*STATED GOAL*. Copy the records from the line containing "Where should I click to: Open" through the line containing "pyautogui.click(x=467, y=19)", requests included, and adjust every coordinate in the answers by -89.

*EXTRACTED RECORDS*.
■ ■ ■
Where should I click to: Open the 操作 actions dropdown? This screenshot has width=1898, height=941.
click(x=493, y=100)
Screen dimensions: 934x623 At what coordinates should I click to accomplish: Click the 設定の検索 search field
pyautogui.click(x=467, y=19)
■ ■ ■
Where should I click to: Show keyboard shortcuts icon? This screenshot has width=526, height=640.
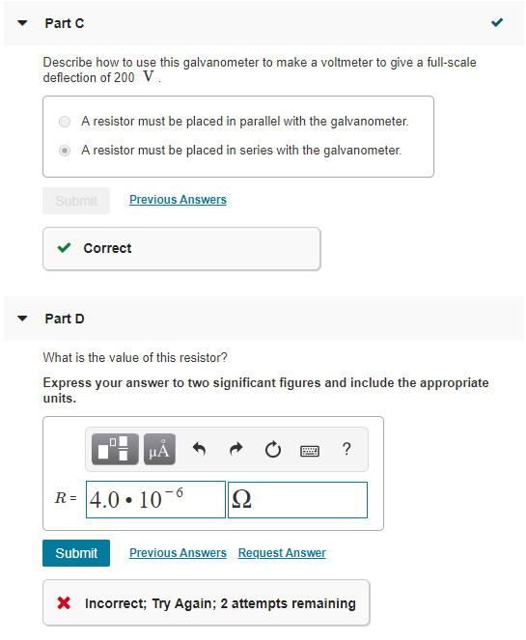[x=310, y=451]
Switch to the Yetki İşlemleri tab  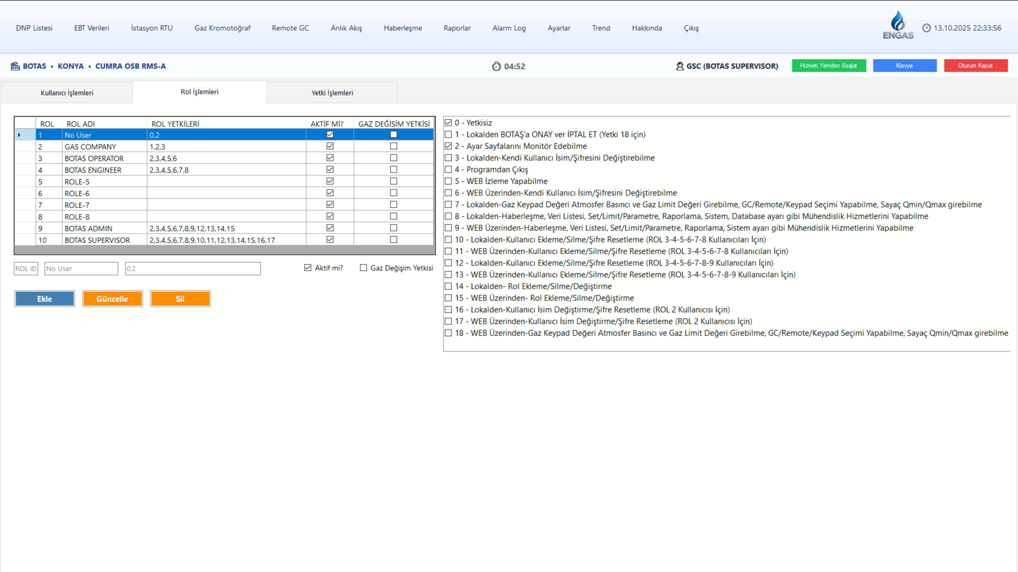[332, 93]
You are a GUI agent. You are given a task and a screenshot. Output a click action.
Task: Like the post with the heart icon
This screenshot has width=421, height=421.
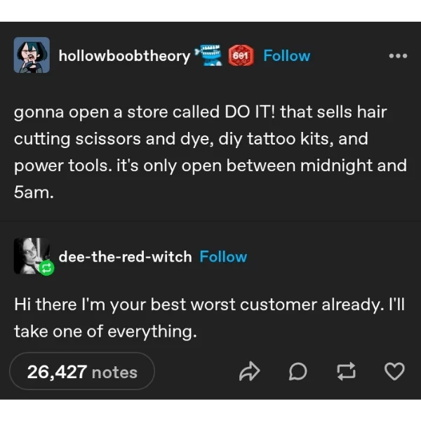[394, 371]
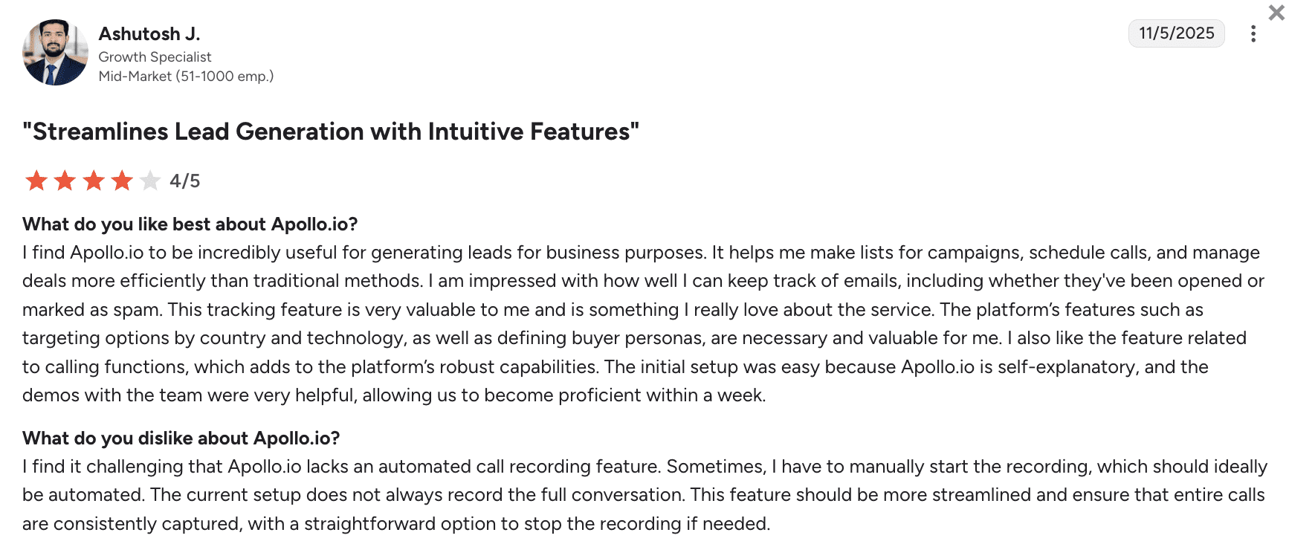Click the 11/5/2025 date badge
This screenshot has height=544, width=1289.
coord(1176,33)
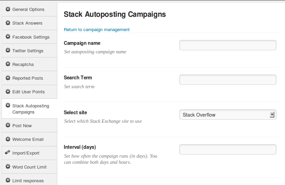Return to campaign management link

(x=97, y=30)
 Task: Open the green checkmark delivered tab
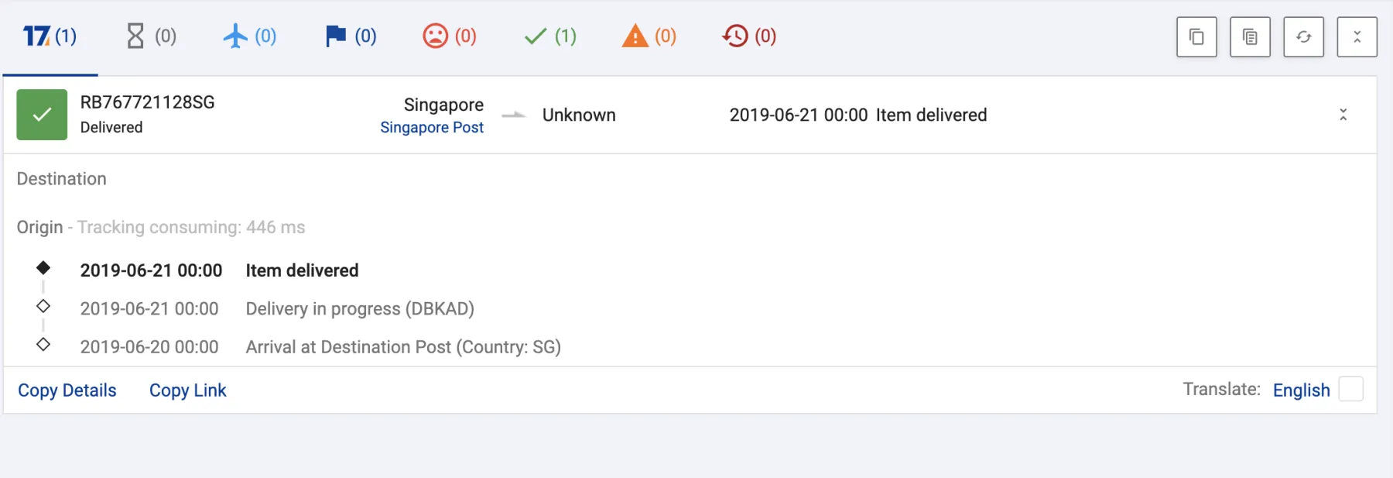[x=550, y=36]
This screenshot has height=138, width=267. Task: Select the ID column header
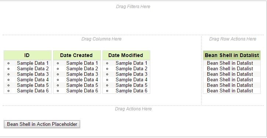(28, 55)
■ ■ ■
*RESPONSE*.
Where should I click to: Open the 操作 actions dropdown? This screenshot has width=1898, height=941.
click(x=404, y=11)
Screen dimensions: 934x623 At what coordinates should I click to accomplish: Click the 設定の検索 search field
pyautogui.click(x=378, y=-70)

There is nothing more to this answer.